Laboratorian report
The laboratorian report is the main report produced by tbp-parser and is used to generate all of the other reports. What follows is an explanation of all the columns in the report.
Any fields from TBProfiler are from the input JSON file produced by TBProfiler.
| Column name | Explanation | Column source |
|---|---|---|
| sample_id | The name of the sample | TBProfiler "id" field |
| tbprofiler_gene_name | The name of the gene where the mutation has been identified | TBProfiler "gene_name" field |
| tbprofiler_locus_tag | The locus tag for the mutation that has been identified | TBProfiler "locus_tag" field OR by the gene database file indicated with the --gene_database_yml input parameter if the field is blank |
| tbprofiler_variant_substitution_type | The type of mutation identified, whether or not it was a frameshift, missense, or synonymous mutation | TBProfiler "type" field |
| tbprofiler_variant_substitution_nt | The mutation in nucleotide format | TBProfiler "nucleotide_change" field |
| tbprofiler_variant_substitution_aa | The mutation in amino acid format, if possible | TBProfiler "protein_change" field |
| genomic_start_pos | The genomic start position of the mutation | TBProfiler "pos" field |
| genomic_end_pos | The genomic end position of the mutation | Calculated from the TBProfiler "pos" field |
| confidence | Contains either: - the WHO annotation - an indication that there is no WHO annotation - NA for when there is no mutation |
Edited by tbp-parser, originates from the TBProfiler "confidence" field |
| antimicrobial | The antimicrobial drug that may be affected by this mutation | TBProfiler "annotation.drug" field, split into multiple rows if multiple annotation items are present.
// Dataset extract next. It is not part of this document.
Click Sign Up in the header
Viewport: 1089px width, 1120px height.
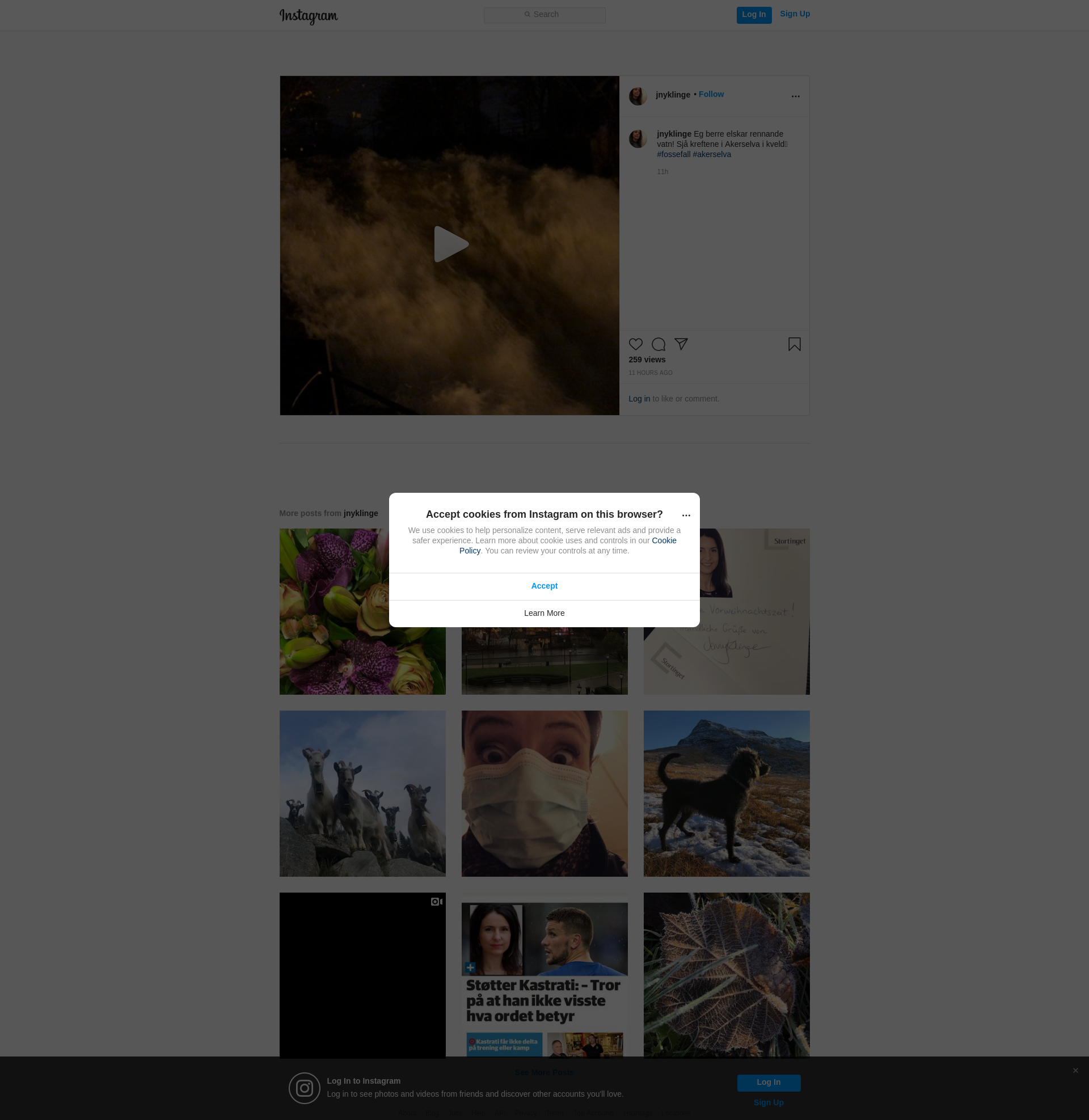click(795, 14)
May also originate from the "gene_associated_drugs" field if not all are included in the annotation |
| looker_interpretation | The drug resistance interpretation intended for the Looker report | Determined by tbp-parser |
| mdl_interpretation | The drug resistance interpretation intended for the LIMS report | Determined by tbp-parser |
| depth | The depth of coverage at the mutation | TBProfiler "depth" field |
| frequency | The frequency of the mutation in the reads | TBProfiler "freq" field |
| read_support | How many reads support the mutation (depth * frequency) | Calculated by tbp-parser |
| rationale | Contains an indication of what was used (the WHO annotation, the specific expert rule used, or neither) to create the two interpretations | Determined by tbp-parser |
| warning | Any potential quality warnings that may indicate lower reliability | Determined by tbp-parser |
| gene_tier | The gene tier of the mutation’s gene (Tier 1, Tier 2, or NA) | Determined by the gene database file indicated with the --gene_database_yml input parameter |
| source | The source of the mutation information (WHO v2 catalogue, tbdb, etc.) | TBProfiler "annotation.source" field |
| tbdb_comment | Any comments from TBProfiler about the mutation | TBProfiler "annotation.comment" field |
Because of how a particular mutation may contribute resistance to different drugs at the same time, each mutation may be listed multiple times, once for each antimicrobial drug that could be impacted.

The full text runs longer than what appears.